• Stated problem: Can you reproduce the article about the film "Elvis" below word for word, starting at "Because of this" and ending at "skeptics were wrong."?

• Reading text:
++++

The wait is finally over. Baz Luhrmann’s “Elvis” hit theaters this month and, as expected, did not disappoint. Currently, the film has accrued $124.2 million at the box office. The film navigates the dark, untold life story of the late King of Rock ‘n’ Roll, Mr. Elvis Presley. Impressively, this Luhrmann project is one that has been in the works for 14 years and has stirred much anticipation. After such a long wait, the film’s release has become all the more exciting — so much so that the film’s premiere at the Cannes Film Festival received an impressive 12-minute standing ovation.
Back in May, the Met Gala provided viewers with the first look at the cast members, including Austin Butler, who was styled head-to-toe in Prada, as well as his costar, Olivia DeJonge, who portrayed Priscilla Presley; also present were family members of Presley. Fans took notice of Butler’s seemingly new voice. Interestingly enough, Butler later acknowledged this slight but noticeable change — especially in comparison to past work — as him still speaking in his “Elvis voice.”
Because of this online joke, many expressed their doubts about Butler, claiming he was silly and would not be able to pull off an accurate representation of Elvis Presley. Of course, the skeptics were wrong.

++++

• Dataset entries:
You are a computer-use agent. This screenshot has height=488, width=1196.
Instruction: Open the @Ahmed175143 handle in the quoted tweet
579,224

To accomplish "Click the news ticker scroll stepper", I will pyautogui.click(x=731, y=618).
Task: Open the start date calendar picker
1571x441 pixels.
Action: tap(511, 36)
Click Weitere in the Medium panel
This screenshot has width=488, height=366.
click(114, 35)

++++

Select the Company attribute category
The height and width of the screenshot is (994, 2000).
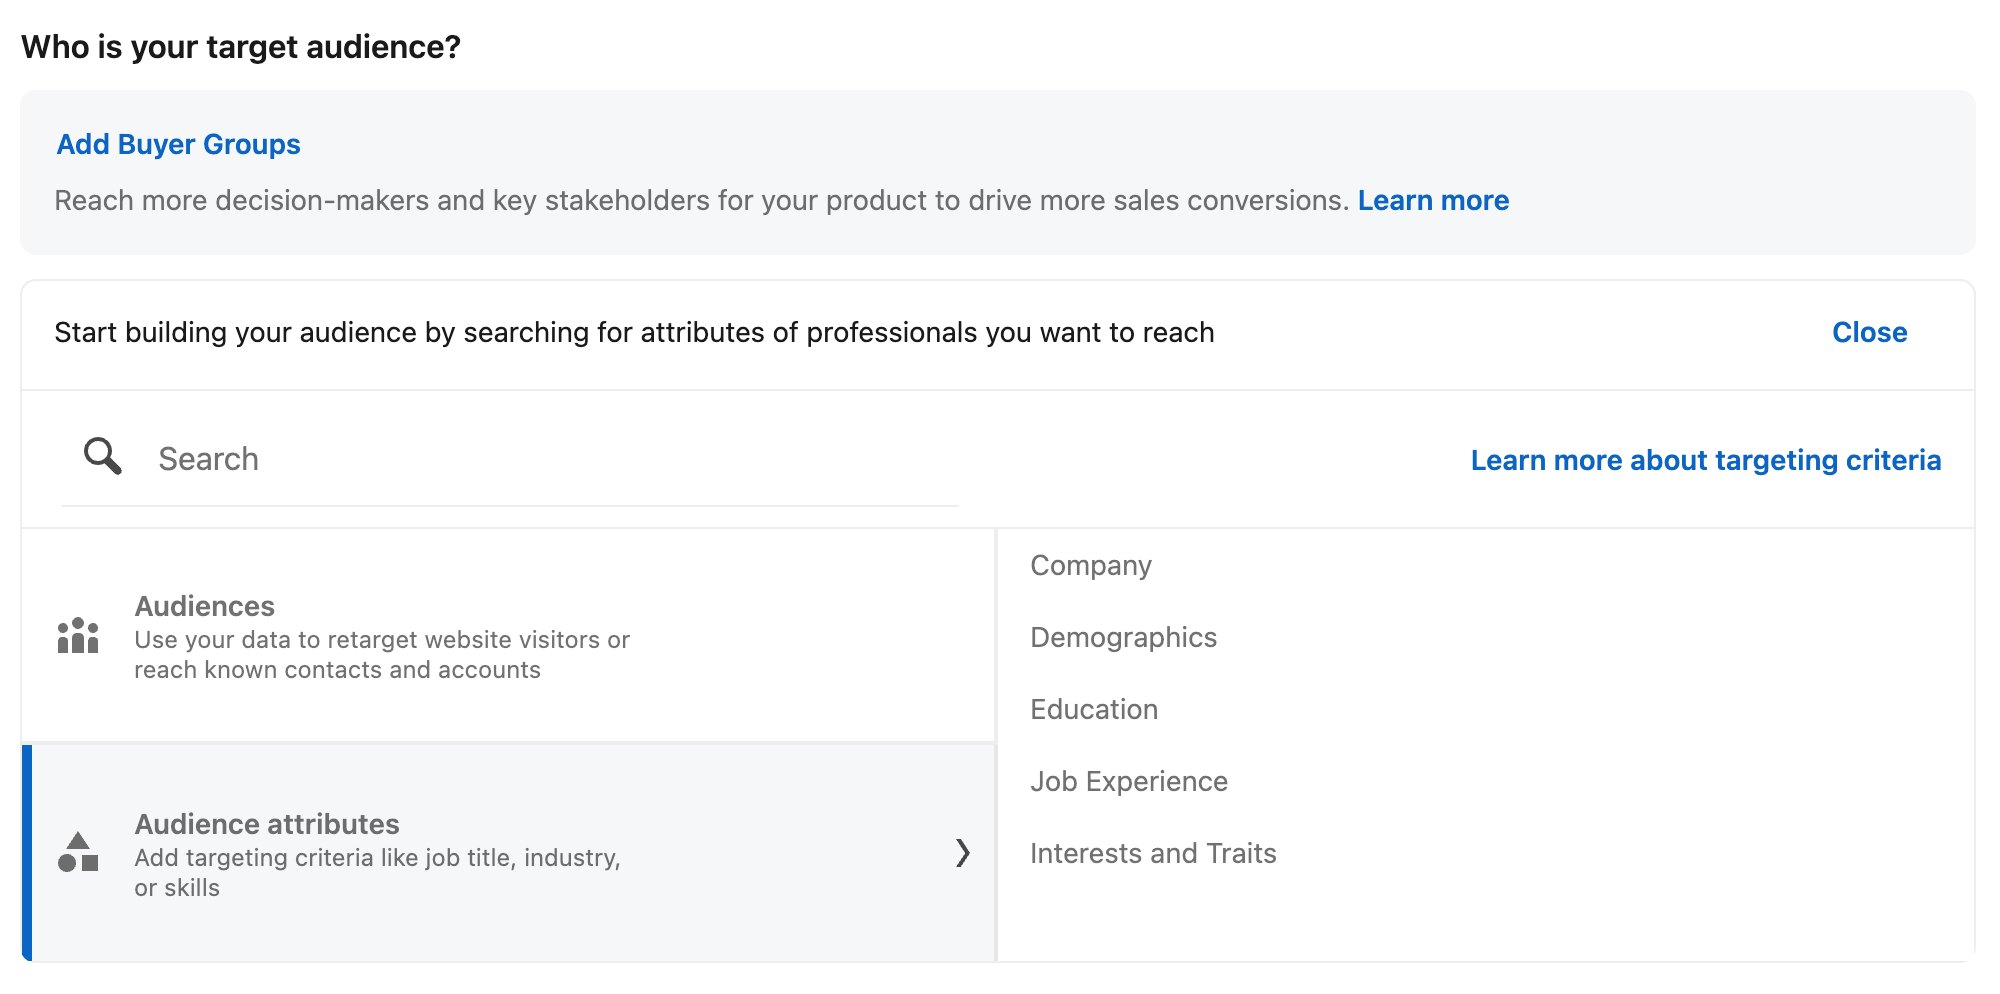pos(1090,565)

++++

• Output of the exercise:
Because of this online joke, many expressed their doubts about Butler, claiming he was silly and would not be able to pull off an accurate representation of Elvis Presley. Of course, the skeptics were wrong.